The effect of N application and weed interference (season-long weedy versus weed-free) treatments on soil NO3-N were compared by sampling date with the use of ANOVA from PROC MIXED in SAS6 (Littell et al. 1996) and plotted as a function of the number of growing degree days accumulated from corn emergence (Gilmore and Rogers 1958). To quantify the dependence of corn growth on N supply, corn shoot mass at physiological maturity was compared among N-addition and weed interference (season-long weedy versus weed-free) treatments with ANOVA, then regressed on the average daily NO3-N available (kg N/ha/d) throughout the growing season. Average daily NO3-N available (kg N/ha/d) was quantified by linear interpolation between soil sampling dates, integrating the area under the curve, and dividing by the total number of days in the sampling period.

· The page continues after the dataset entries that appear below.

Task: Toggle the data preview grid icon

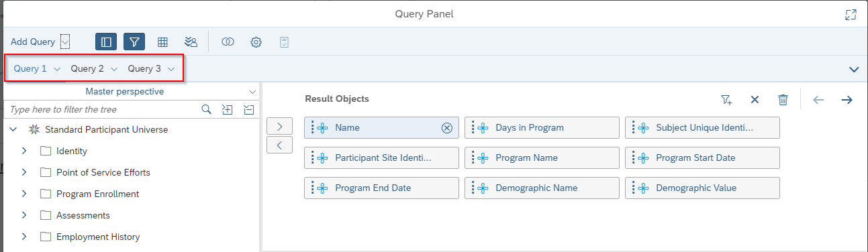Action: click(x=162, y=42)
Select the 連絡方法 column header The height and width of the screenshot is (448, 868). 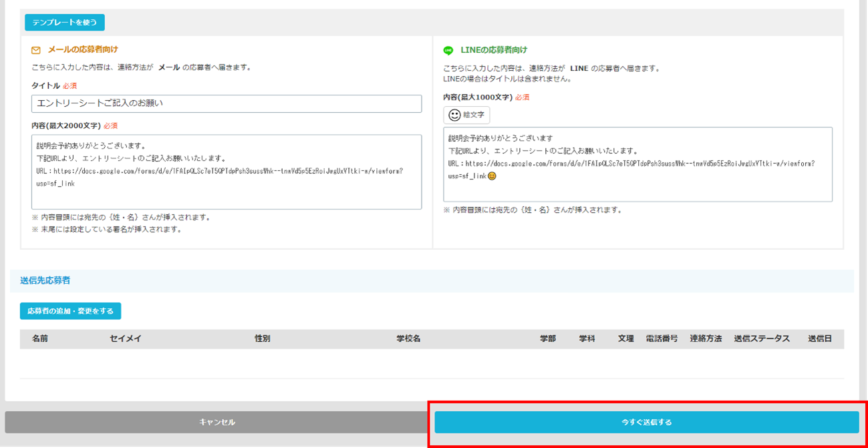pyautogui.click(x=706, y=339)
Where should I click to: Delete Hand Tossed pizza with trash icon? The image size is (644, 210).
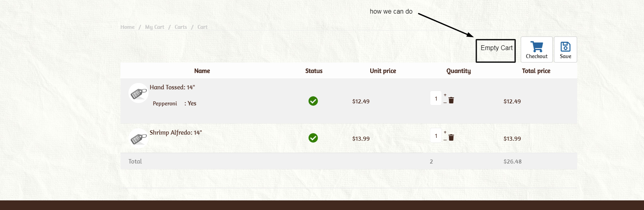(x=451, y=100)
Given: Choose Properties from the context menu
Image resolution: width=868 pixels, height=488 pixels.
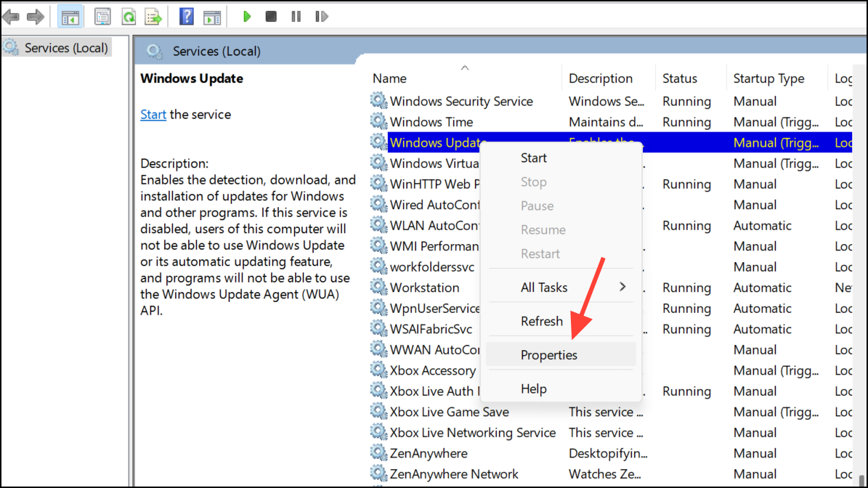Looking at the screenshot, I should point(549,355).
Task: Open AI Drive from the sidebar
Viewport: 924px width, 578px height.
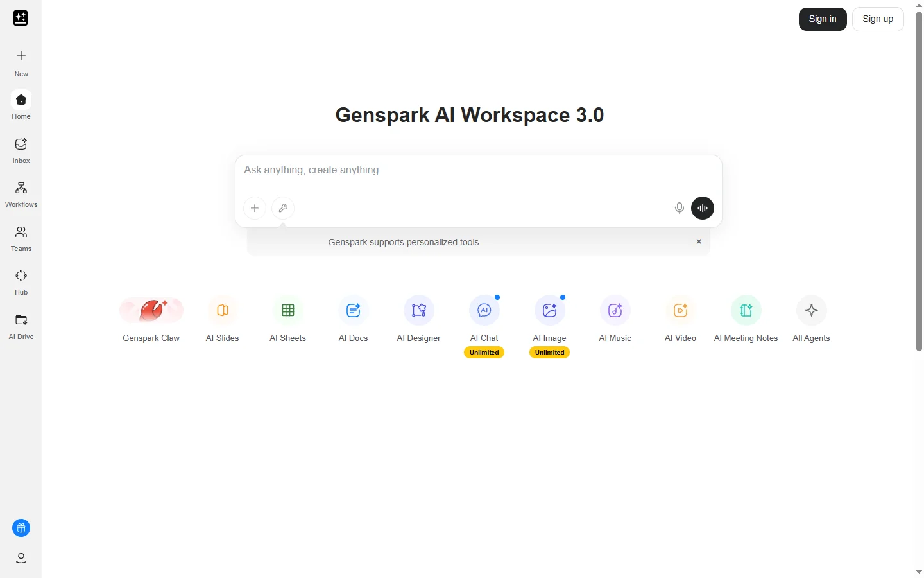Action: pos(21,326)
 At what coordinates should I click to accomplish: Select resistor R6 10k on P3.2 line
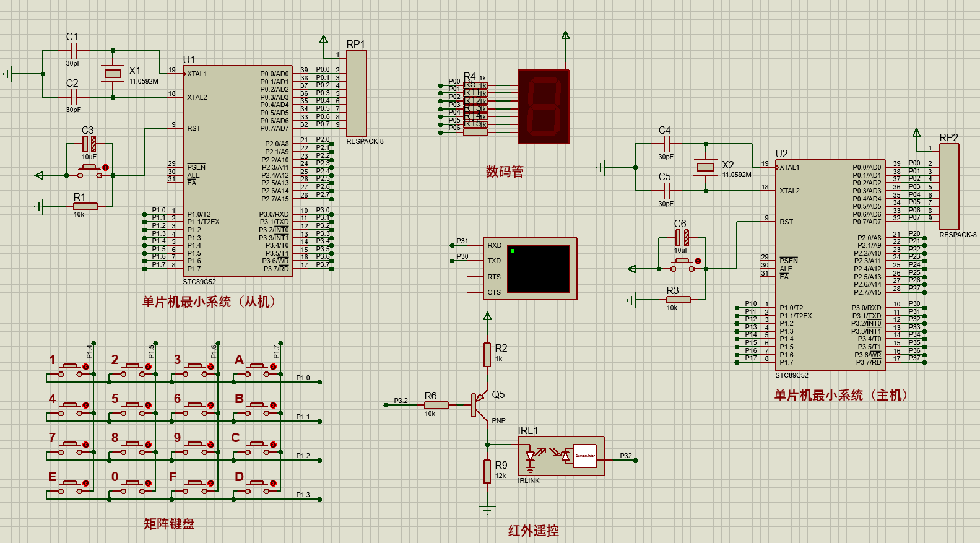436,405
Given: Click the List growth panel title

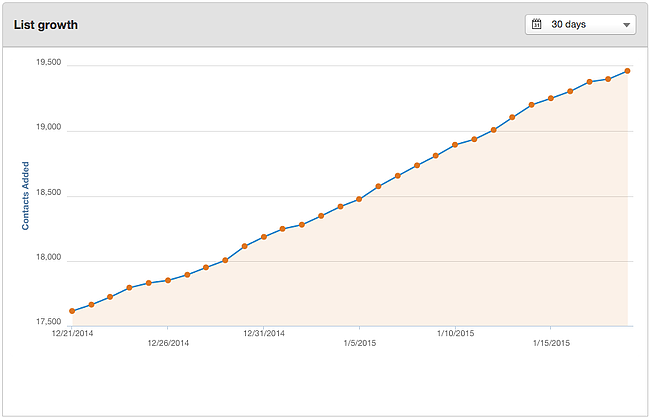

To assess the effect of N-addition and weed interference (season-long weedy versus weed-free) treatments on corn N nutritional status, the nitrogen nutrition index (NNI) was compared with the use of ANOVA as described above. To determine if the SPAD meter could be used as a reliable indicator of the N nutritional status of the corn crop, the natural logarithm of NNI (ln NNI) was regressed on the normalized SPAD index. The NNI was calculated for each experimental unit using the actual N concentration measured at R1 within each N application and duration of weed interference treatment and the %Nc calculated from Equation 1 with the use of observed shoot biomass at R1. The NNI values were log transformed to satisfy the assumption of normality. Normalized SPAD index was obtained by dividing the average SPAD reading obtained at the R3 stage of development for each experimental unit by the average SPAD reading across all experimental units within the weed-free, 120–kg N/ha N application treatment within a location. Slopes and intercepts of the regression of ln NNI on the normalized SPAD index were compared among N application and duration of weed interference treatments and found not to differ, so all data were pooled to obtain a single relationship for each location. The normalized SPAD index is assumed to be a reliable predictor of the NNI if the regression explains at least 80% of the variation in the overall mean ln NNI (i.e., R2 ≥ 0.80), and a reasonable predictor of the NNI if the R2 ≥ 0.65.

Results and Discussion

Effects of N Addition and Weed Interference on Soil NO3-N

The interaction effect of N-addition and weed interference (season-long weedy and weed-free) treatment on soil NO3-N was not significant (P > 0.10) when the data were analyzed by sampling time. Therefore, we evaluated the main effects of N treatment and weed interference treatments separately. Soil NO3-N present in the top 0.3 m soil was greater in the greater N-addition treatments, especially at the beginning of the season (Figure 1). Differences in time of maximum soil NO3-N may be due in part to the rate of nitrification, which is temperature dependent. Soil NO3-N declined with time in all treatments in a pattern similar to that reported in Lengnick and Fox (1994) and Davis and Liebman (2001). With the exception of the 1999 HAL site, soil NO3-N decreased most rapidly during the period between 200 and 600 growing degree days after emergence (GDD). NO3-N levels at the 1999 HAL site began to decline somewhat earlier, with the period of most rapid decline at 100 to 300 GDD. The decline in NO3-N closely corresponded with the period of greatest corn and weed biomass increase at all locations (data not shown) indicating that plant uptake was primarily responsible for the decline. Other losses due to denitrification, leaching, and immobilization may have occurred, but were not quantified.

Figure 1

Mean soil nitrate nitrogen (NO3-N) in the upper 0.30 m of the soil profile throughout the growing season as influenced by nitrogen application rate (applied as urea at 0, 60, or 120 kg N/ha) averaged across weed-free and season-long weedy treatments. Significant differences between nitrogen rates within a sampling time are indicated by asterisks. Error bars represent the standard error of the difference at each sampling time. Sampling dates correspond to harvest dates at the V3, V6, V9, V15, R1, and the final sample near R6. An additional sample was taken at R3 at Haskell Agricultural Laboratory in 1999.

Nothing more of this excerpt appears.